> Fonte

Il 16 luglio 1509 assunse l’incarico di eseguire in marmo di Carrara il monumento funebre di Charles du Hautbois, vescovo di Tournai (1505-13), affidandone in parte l’esecuzione alle botteghe genovesi di Alessandro Della Scala e Pace Gagini, che vi lavoravano forse ancora nel 1514: nel 1510 commissionò a Della Scala parte del basamento; l’anno dopo a Gagini tre riquadri con la Crocifissione e Santi; il 6 agosto 1511 subappaltò a Gagini e a Giovanni Antonio da Osnago la figura giacente, da realizzare entro sei mesi, fornendo il marmo e il modello in cera (Schofield-Shell, 1993; Zurla, 2013-14, pp. 98 s.; Repishti, 2013, p. 22). Di questa tomba, forse destinata alla cattedrale di Tournai, ma probabilmente mai ultimata a causa dell’occupazione inglese della città (1513-18) e delle vicende personali del prelato francese, dimessosi nel 1513 e morto poco dopo, non sono stati individuati resti.

> Contenuto del materiale
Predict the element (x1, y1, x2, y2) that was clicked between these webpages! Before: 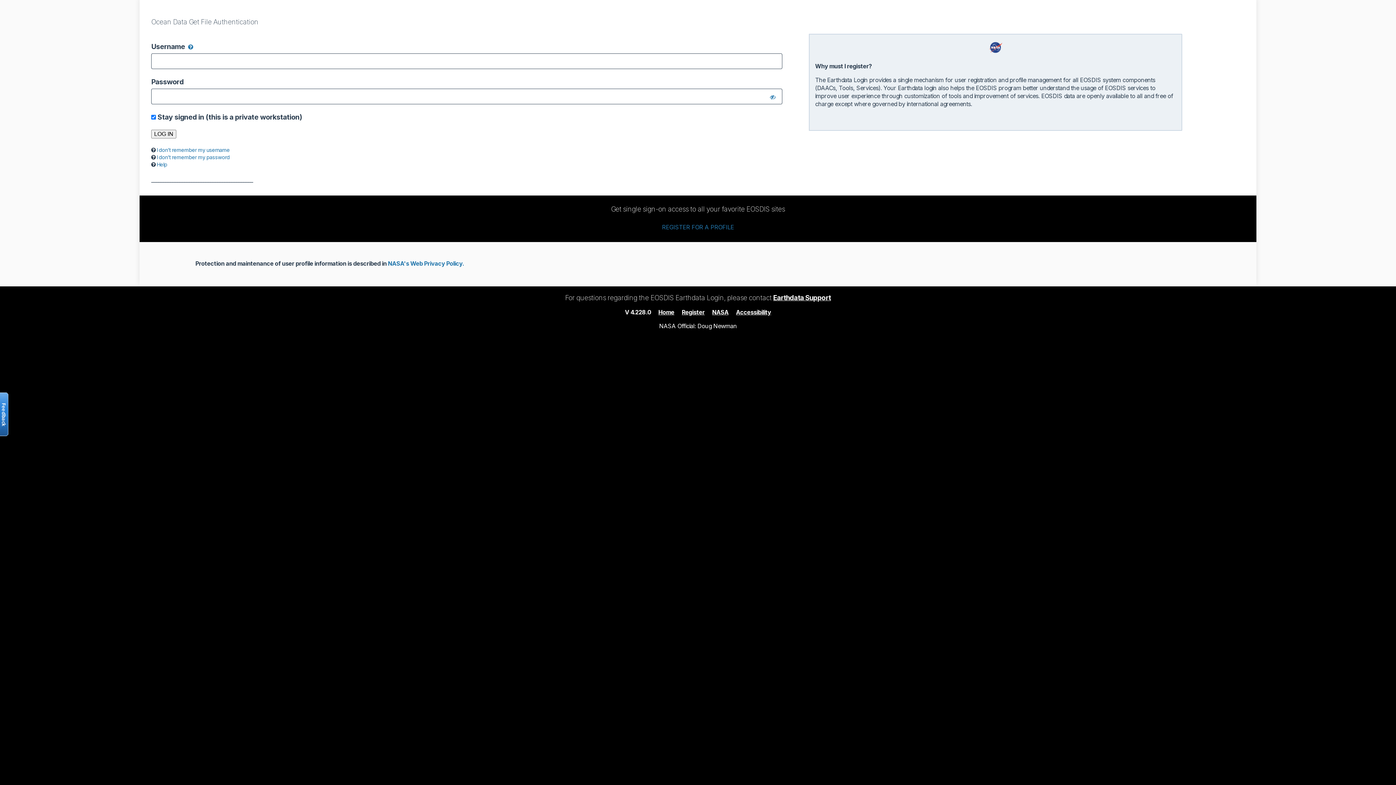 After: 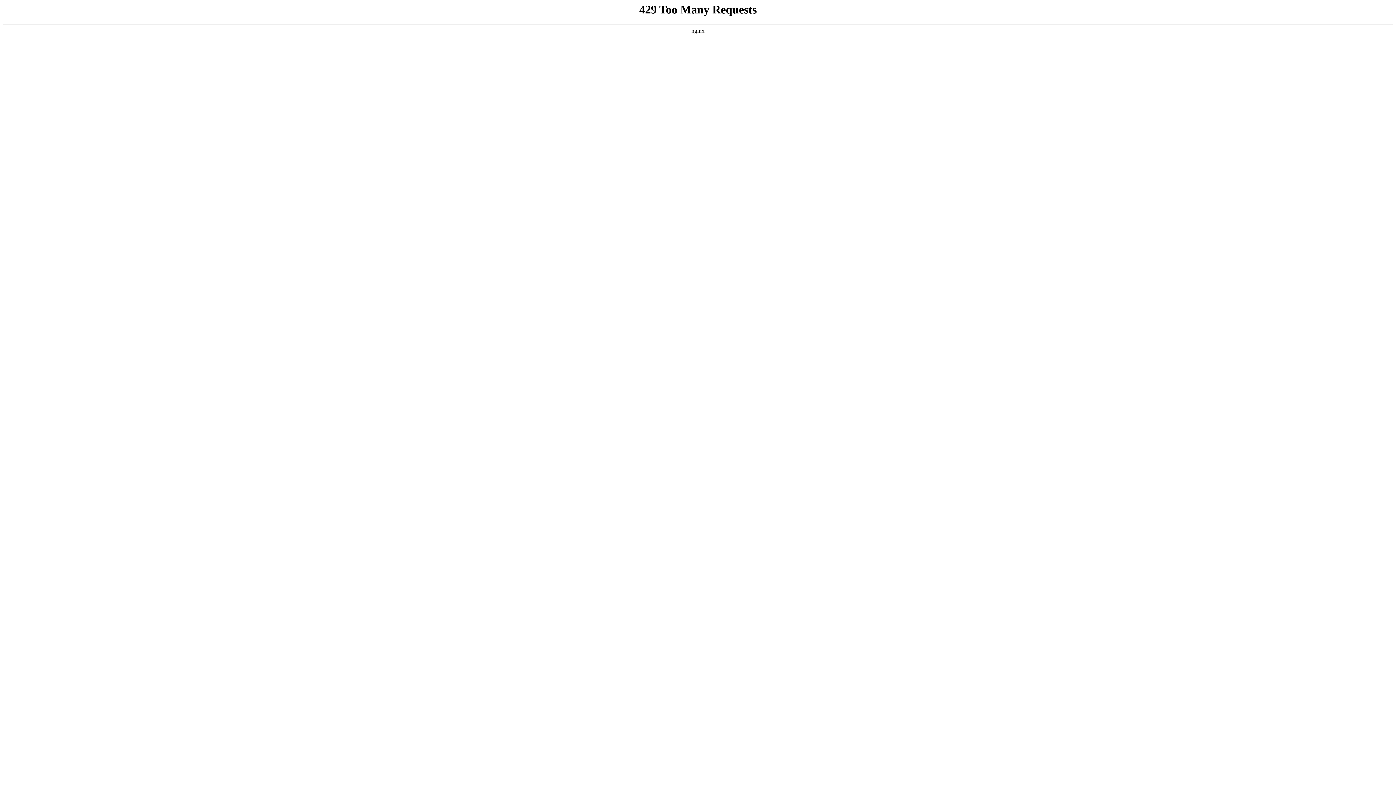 Action: bbox: (712, 308, 728, 315) label: NASAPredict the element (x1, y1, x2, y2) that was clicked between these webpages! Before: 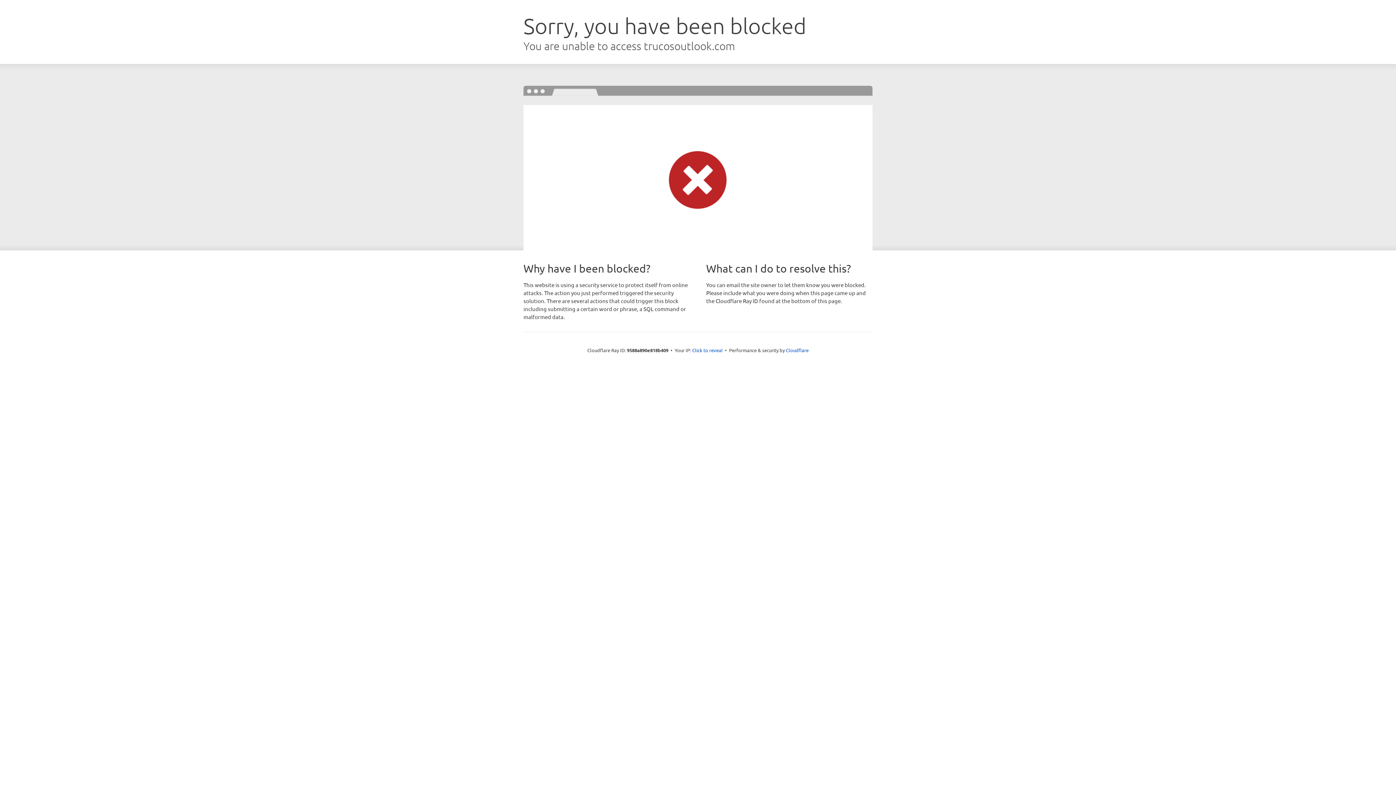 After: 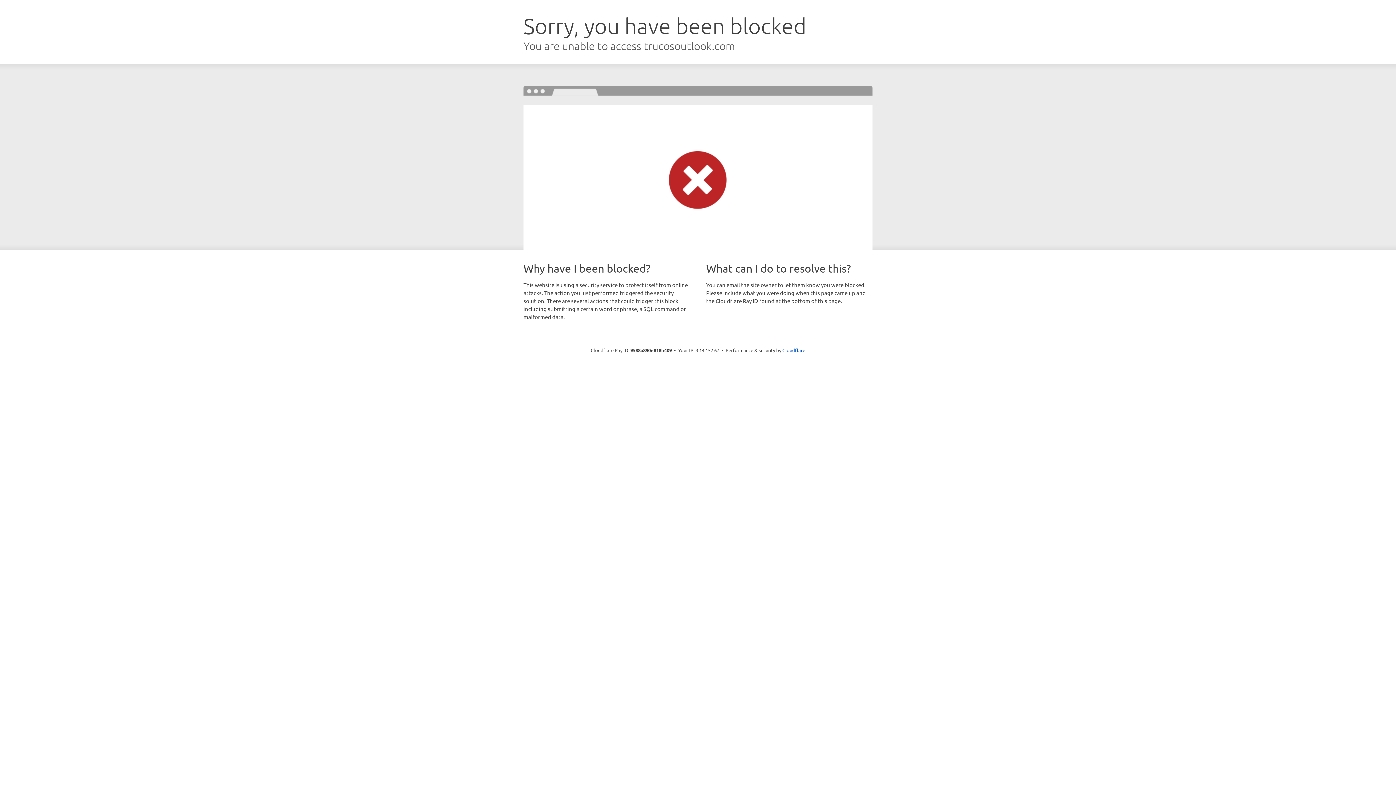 Action: bbox: (692, 346, 722, 353) label: Click to reveal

> Consegna
Prosegua il testo sul monumento funebre del vescovo Charles du Hautbois a partire dall'ultima frase riportata.

> Risultato dell'esercizio
Nel 1513 e nel 1514 Solari era a Roma. Il 28 aprile 1514 riscosse una somma dovuta al fratello Alberto, da poco defunto, per l’opera che questi aveva prestato per il cardinale Raffaele Riario nel cantiere del palazzo della Cancelleria (Valtieri, 1982, p. 8); il disbrigo delle questioni ereditarie trattenne Cristoforo ancora per poco nell’Urbe: in memoria del congiunto appose insieme ai fratelli una lapide, non più conservata, in S. Girolamo della carità, che celebrava Alberto quale «architecto peritissimo» (Bertolotti, 1881, p. 41). Il 1° luglio sottoscrisse il contratto per l’erezione della cappella funeraria del cardinale Carlo Domenico del Carretto, dei marchesi del Finale, in S. Cecilia in Trastevere (Frommel, 1990, p. 59).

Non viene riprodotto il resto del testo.